6. CONSIDERAÇÕES FINAIS
A Liga dos Amigos do Jardim Botânico manifesta a sua oposição:
-Á redução do peão e do transporte colectivo a papel secundário na mobilidade
-Á construção de estacionamento subterrâneo nos cruzamentos da Av. da Liberdade
-Á construção de estacionamento subterrâneo em logradouros e jardins
-Á redução da área verde e do número de árvores de alinhamento
-Á demolição de interiores do património arquitectónico do séc. XIX e início do XX
-Á alteração de cérceas e da geometria das coberturas do séc. XIX e início do XX
A Liga dos Amigos do Jardim Botânico recomenda:
- Que o PUALZE prepare o espaço público para o conforto e a segurança dos peões de forma a fazer do andar a pé uma opção de mobilidade atraente.
-Que a versão final do PUALZE contemple uma estratégia para os transportes públicos na área em estudo, com pareceres, por exemplo, da Carris e que considere um eléctrico de nova geração que circule nas faixas laterais da Av. da Liberdade.

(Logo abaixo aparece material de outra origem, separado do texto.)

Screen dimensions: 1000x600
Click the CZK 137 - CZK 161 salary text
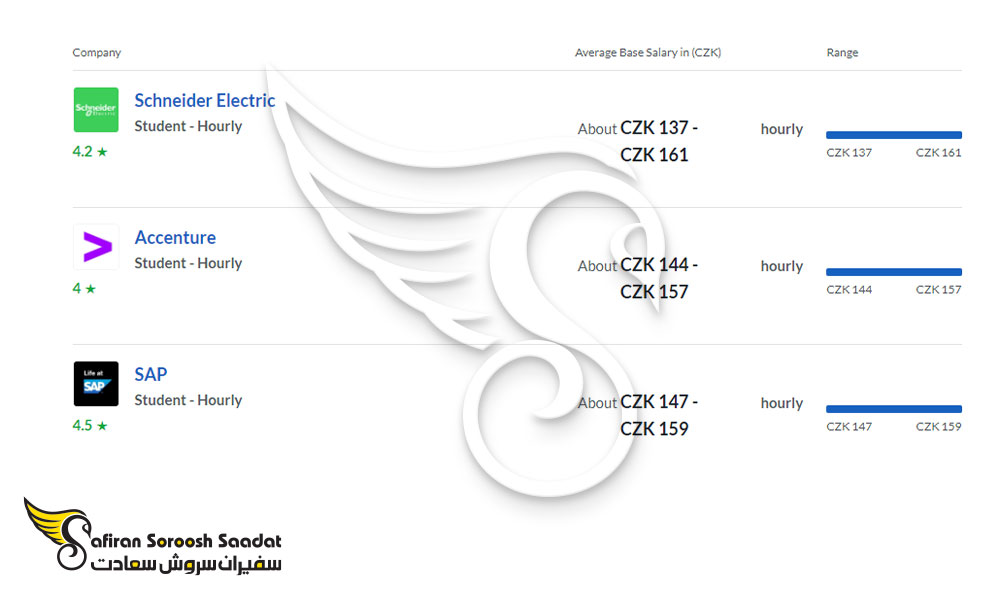click(659, 141)
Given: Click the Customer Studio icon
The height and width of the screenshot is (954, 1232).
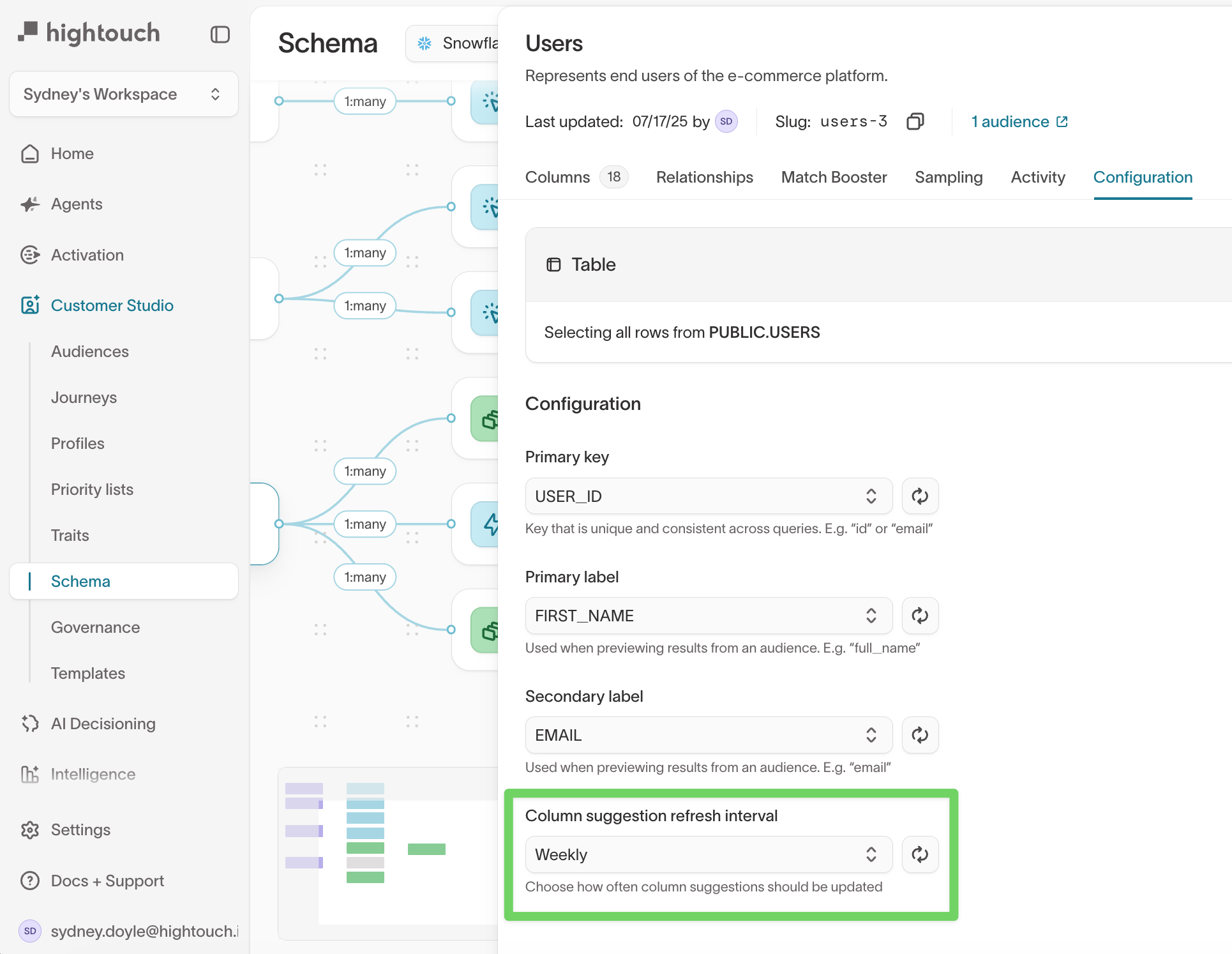Looking at the screenshot, I should click(30, 305).
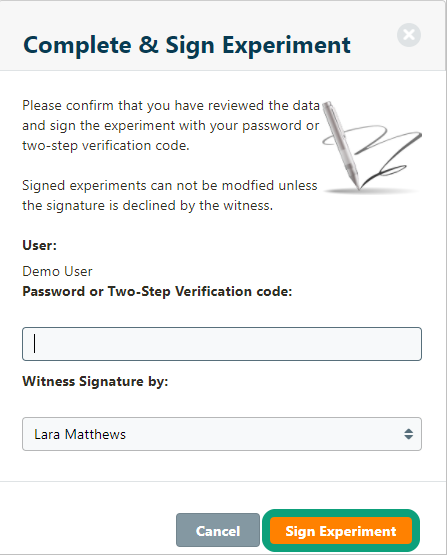The height and width of the screenshot is (555, 447).
Task: Click the Witness Signature by: label
Action: (95, 382)
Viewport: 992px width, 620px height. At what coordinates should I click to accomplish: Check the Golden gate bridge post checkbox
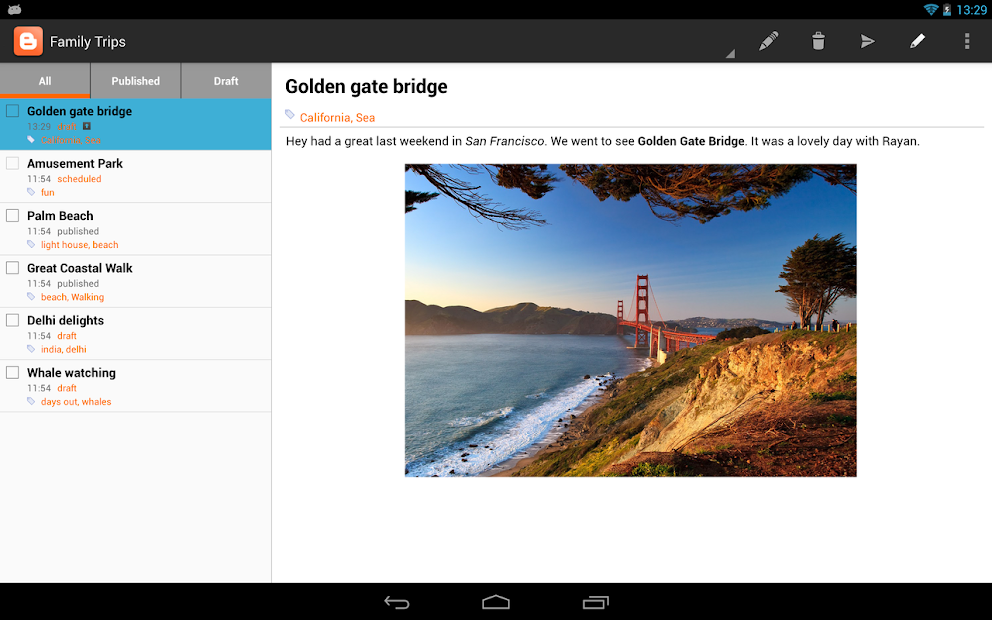pyautogui.click(x=12, y=110)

-Que a "Estrutura Verde" do PUALZE seja aprofundada e que inclua o levantamento de árvores notáveis assim como a efectiva protecção de logradouros e jardins privados.
-Que o Jardim Botânico, por desempenhar um papel importantíssimo na absorção das emissões de Dióxido de Carbono da Av. da Liberdade, seja incluído na íntegra na área do PUALZE.
-Que os logradouros e jardins confinantes com o Jardim Botânico (50 m a contar do muro pombalino do jardim) sejam tratados como "zona tampão", protegendo a hidrologia e por consequência a saúde e sobrevivência deste ecossistema; propomos a sua classificação como «Área Verde Privada a Salvaguardar».
-Que o Património arquitectónico seja considerado de uma forma global e integrada, valorizando os interiores e promovendo padrões elevados nas obras de recuperação e reabilitação; propomos estatuto especial de protecção para a arquitectura do séc. XIX, nomeadamente através da revisão da Carta Municipal do Património anexa ao PDM.
Em conclusão:
A LAJB espera que o PUALZE se afirme pela mudança de paradigma do planeamento da capital e não repita os erros que destruíram algumas das qualidades da Av. da Liberdade e zona envolvente. Preocupa-nos que, de uma forma geral, o PUALZE esteja demasiado centrado no transporte particular em vez do colectivo. Devemos abandonar o actual modelo insustentável da criação de parques de estacionamento subterrâneo no centro da cidade. Lisboa deve privilegiar a direcção de mobilidade e não de tráfego.
Mostramo-nos desde já inteiramente disponíveis para todo e qualquer esclarecimento e colaboração cívica que julgar necessários.